The forward from Bayern Munich did what Messi couldn't do – score the winning goal – as he showed off his world-class skill to the millions watching around the globe to secure Germany's fourth World Cup title Sunday night at Maracana Stadium.
Running down the middle of the field, Goetze stopped at the left edge of the 6-yard box, controlled Andre Schurrle's deft cross with his chest, then let the ball drop to his left foot and blasted it past goalkeeper Sergio Romero from the sharpest of angles into the side netting. The 113th-minute strike was all Germany needed in a 1-0 extra-time victory.
For Goetze, the moment was "a dream come true." For Loew, it was just one more stroke of genius.
"Mario Goetze is a miracle boy, a boy wonder who can play any position," Loew said. "He has superior technical quality. I knew he could be decisive in the match. It was a great decider today."

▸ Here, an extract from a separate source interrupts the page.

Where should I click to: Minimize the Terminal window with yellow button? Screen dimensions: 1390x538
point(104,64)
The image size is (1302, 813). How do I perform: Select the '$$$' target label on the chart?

"I'm more than happy," Goetze said. "And I'm happy with the team and what happened here in Brazil. I guess it's more or less indescribable how I feel. It is absolutely sensational."
Goetze's season with his club team Bayern Munich was anything but. After a nearly $50 million transfer from Borussia Dortmund, the 22-year-old battled inconsistency in his first season with the German Bundesliga champions, scoring 15 goals in all competitions.
At the World Cup, Goetze started Germany's first two group games, scoring in a 2-2 draw with Ghana, then found himself on the bench in three of the next four matches, including the previous two knockout-round victories over France and Brazil, as Loew opted to start the 36-year-old Klose.
Goetze credited his support group – girlfriend, family and friends – for continuing to "believe in me" when it seemed Loew didn't.
"I kept on training with the team," Goetze said during his news conference to accept the Man of the Match award. "Every single player deserves to be named here. I think we deserved the [World Cup] trophy."
Loew said he had a hunch Goetze would perform under the most intense pressure in the world's biggest soccer game.
"I had a good feeling about him," Loew said. "And the plan for both teams was similar in a sense that both teams wanted to win the game in regular time. We both wanted to decide the match."
Surprisingly, Mario Goetze decided it, not Lionel Messi.